Hızlı bir karar alarak çömeldiği yerden doğruldu. Birkaç yıl birden büyüdü ayağa kalkana
dek. Korkusunu soyundu, böceğin yanına bıraktı. Yiğit bir delikanlı oldu. Biraz toprakla
birlikte böceği kucakladı öptü. Lara’yı öper gibi, Selim’i uykusunda izler gibi. Trenin
geldiğini fark etti, vagonlar dökülmeye başlıyordu. Ailecek seyahate çıkmayalı ne kadar
uzun zaman oldu dedi. Treni kaçırmamak için delice koşan bir yolcu gibi değil, savaşı
kazanmış, fetihten sonra yurduna dönen komutan edasıyla. Başı dik, vakur ve göklerden
bir yerden nefes alır gibi doldurdu ciğerini. Böceği ve toprağını yavaşça bıraktı terliklerinin
yanına. Büyüdüğü için bu terlikler ona olmazdı artık. Ayağa kalkıp kolunun üstüyle iki
gözünü birden bir çırpıda sildi. Vagonlar, iniyordu, gördü. Tam vakti. Yalın ayak, yürüdü,
trene binmek niyetiyle. ‘’Anne yetiştim merak etme sen’’ dedi içinden. Yürüdü, yürüdü.

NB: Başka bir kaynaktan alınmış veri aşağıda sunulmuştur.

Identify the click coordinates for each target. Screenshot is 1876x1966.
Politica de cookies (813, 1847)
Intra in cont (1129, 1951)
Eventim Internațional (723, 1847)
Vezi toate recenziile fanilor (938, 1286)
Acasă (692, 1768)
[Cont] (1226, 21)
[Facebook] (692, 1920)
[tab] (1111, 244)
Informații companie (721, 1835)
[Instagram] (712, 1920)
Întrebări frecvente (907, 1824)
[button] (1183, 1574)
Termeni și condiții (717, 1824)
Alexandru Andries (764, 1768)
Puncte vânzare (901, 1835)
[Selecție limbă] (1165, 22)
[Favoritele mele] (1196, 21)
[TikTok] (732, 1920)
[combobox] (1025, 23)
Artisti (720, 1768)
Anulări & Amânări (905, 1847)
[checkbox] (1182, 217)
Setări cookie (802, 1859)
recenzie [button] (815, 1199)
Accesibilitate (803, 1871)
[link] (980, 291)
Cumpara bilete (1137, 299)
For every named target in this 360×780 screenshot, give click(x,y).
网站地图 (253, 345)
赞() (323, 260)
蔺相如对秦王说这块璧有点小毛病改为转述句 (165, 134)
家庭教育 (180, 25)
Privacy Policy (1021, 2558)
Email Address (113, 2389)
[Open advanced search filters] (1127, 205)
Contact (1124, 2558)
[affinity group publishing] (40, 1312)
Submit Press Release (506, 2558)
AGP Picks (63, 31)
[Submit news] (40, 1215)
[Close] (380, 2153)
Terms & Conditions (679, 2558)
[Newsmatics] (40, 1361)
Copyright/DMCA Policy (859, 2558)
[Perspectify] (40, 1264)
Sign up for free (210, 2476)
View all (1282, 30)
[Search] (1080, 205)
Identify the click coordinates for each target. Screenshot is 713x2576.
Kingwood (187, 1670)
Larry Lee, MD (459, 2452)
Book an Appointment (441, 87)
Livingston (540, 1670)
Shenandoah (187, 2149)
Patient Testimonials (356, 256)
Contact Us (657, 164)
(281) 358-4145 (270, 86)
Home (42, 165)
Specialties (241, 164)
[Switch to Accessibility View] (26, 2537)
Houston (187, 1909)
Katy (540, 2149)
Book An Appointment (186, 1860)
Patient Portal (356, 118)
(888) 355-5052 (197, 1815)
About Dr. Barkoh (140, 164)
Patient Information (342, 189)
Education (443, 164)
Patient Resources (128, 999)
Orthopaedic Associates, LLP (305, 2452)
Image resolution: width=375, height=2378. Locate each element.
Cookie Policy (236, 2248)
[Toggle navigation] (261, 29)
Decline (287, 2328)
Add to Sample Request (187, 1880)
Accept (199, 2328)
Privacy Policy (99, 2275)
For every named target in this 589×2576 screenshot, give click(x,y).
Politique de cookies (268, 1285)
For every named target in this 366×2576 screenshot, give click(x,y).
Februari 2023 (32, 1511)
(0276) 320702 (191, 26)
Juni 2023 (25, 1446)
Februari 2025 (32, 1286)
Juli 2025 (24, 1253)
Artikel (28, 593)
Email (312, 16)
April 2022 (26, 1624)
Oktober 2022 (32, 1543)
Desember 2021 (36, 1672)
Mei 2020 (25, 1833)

Vagonların ayrılmaya ve dumanlamaya başladığı enkaza doğru.
Ve işte tren geldi, yolcularını öldürüp yüklendi bir kez daha, dumandan nefesler aldılar.
Yaşadılar sonsuz kere. Annesi, Lara, Selim ve son anda da o. Tek farkla ki anne ve
kardeşleri zorla, o ise gönüllü ve bile isteye binmişti trene…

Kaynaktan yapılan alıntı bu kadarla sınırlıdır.